Work instructions: The entries below hold a line with "You are a GUI" and a line with "The image size is (1366, 768).". Return those lines and all that lie between them, exactly and only.

Data supplied:
################
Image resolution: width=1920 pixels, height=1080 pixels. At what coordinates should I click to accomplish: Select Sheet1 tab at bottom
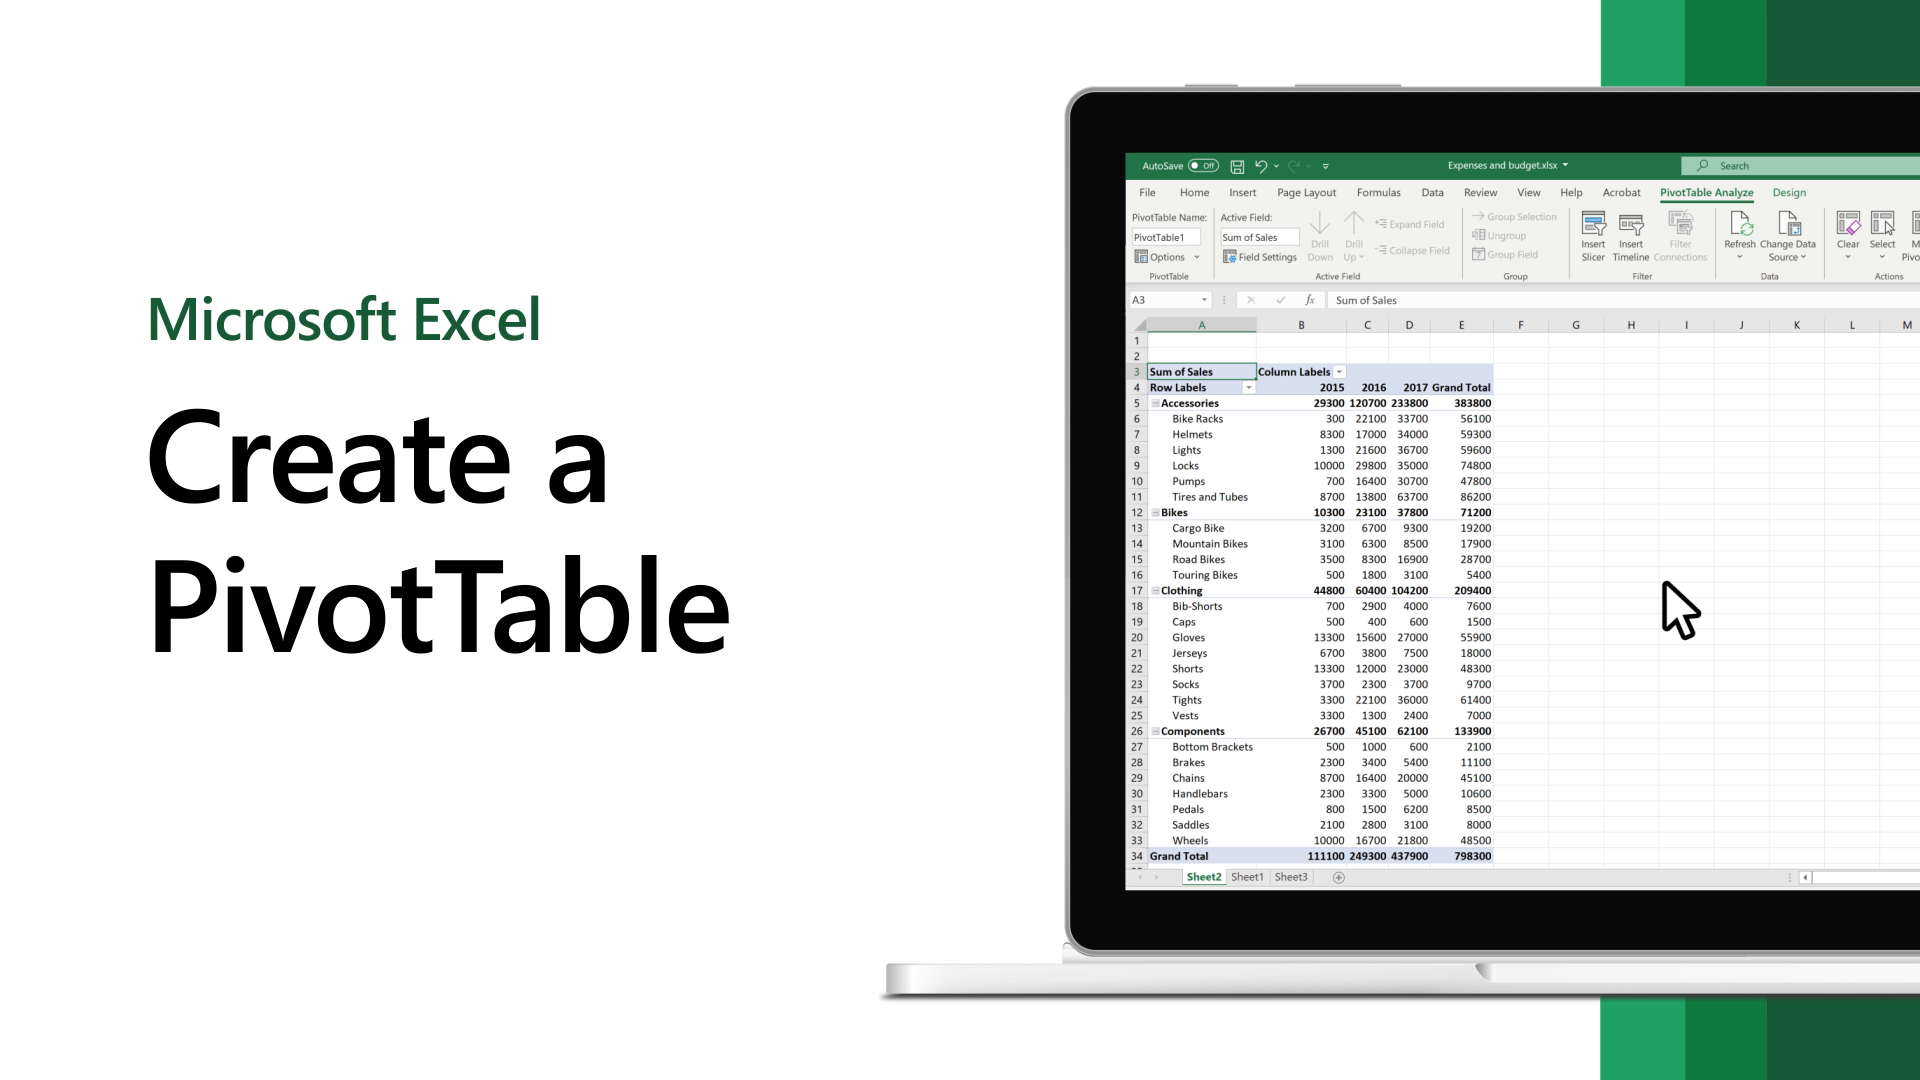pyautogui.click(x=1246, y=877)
################
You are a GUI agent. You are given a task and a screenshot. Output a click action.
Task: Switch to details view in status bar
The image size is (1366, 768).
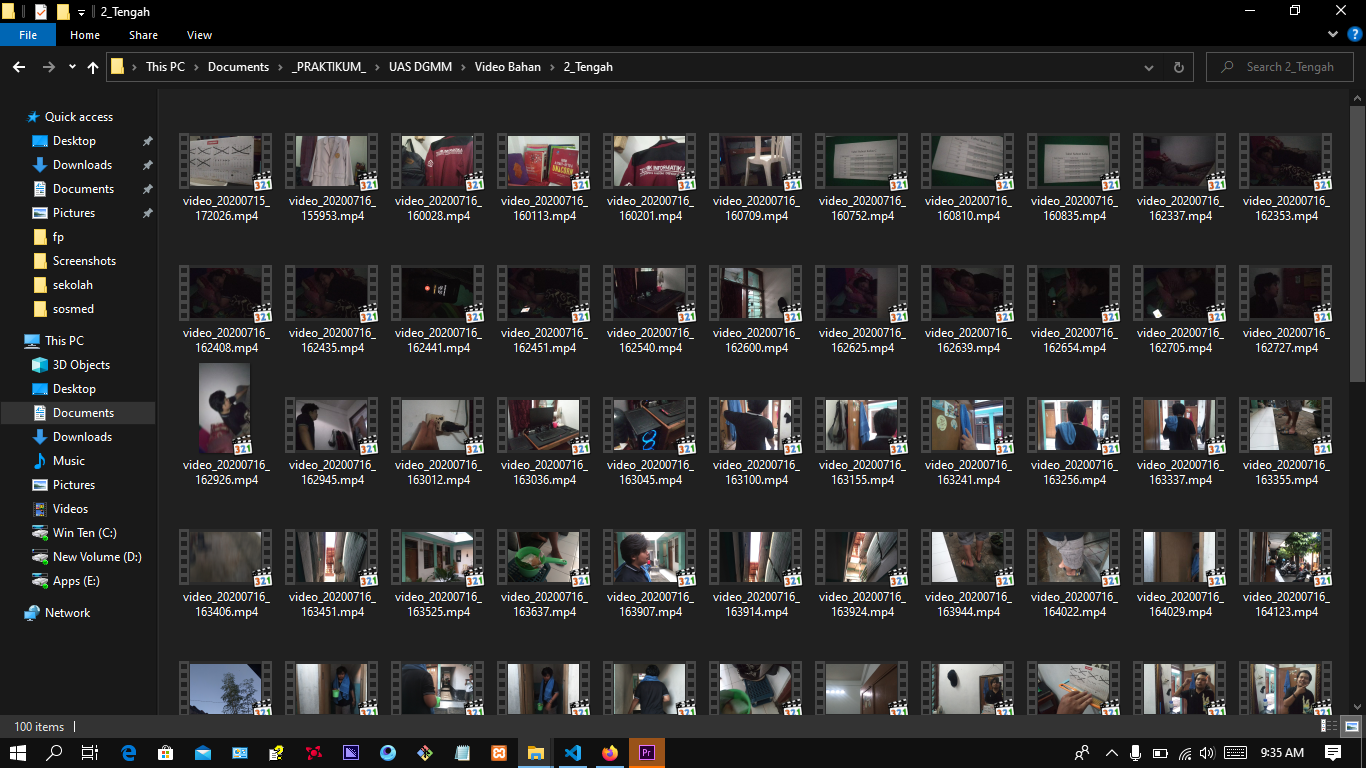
################
Solution for this task:
You are a GUI agent. You are given a task and a screenshot. Output a click action.
Task: Switch to details view in status bar
The image size is (1366, 768).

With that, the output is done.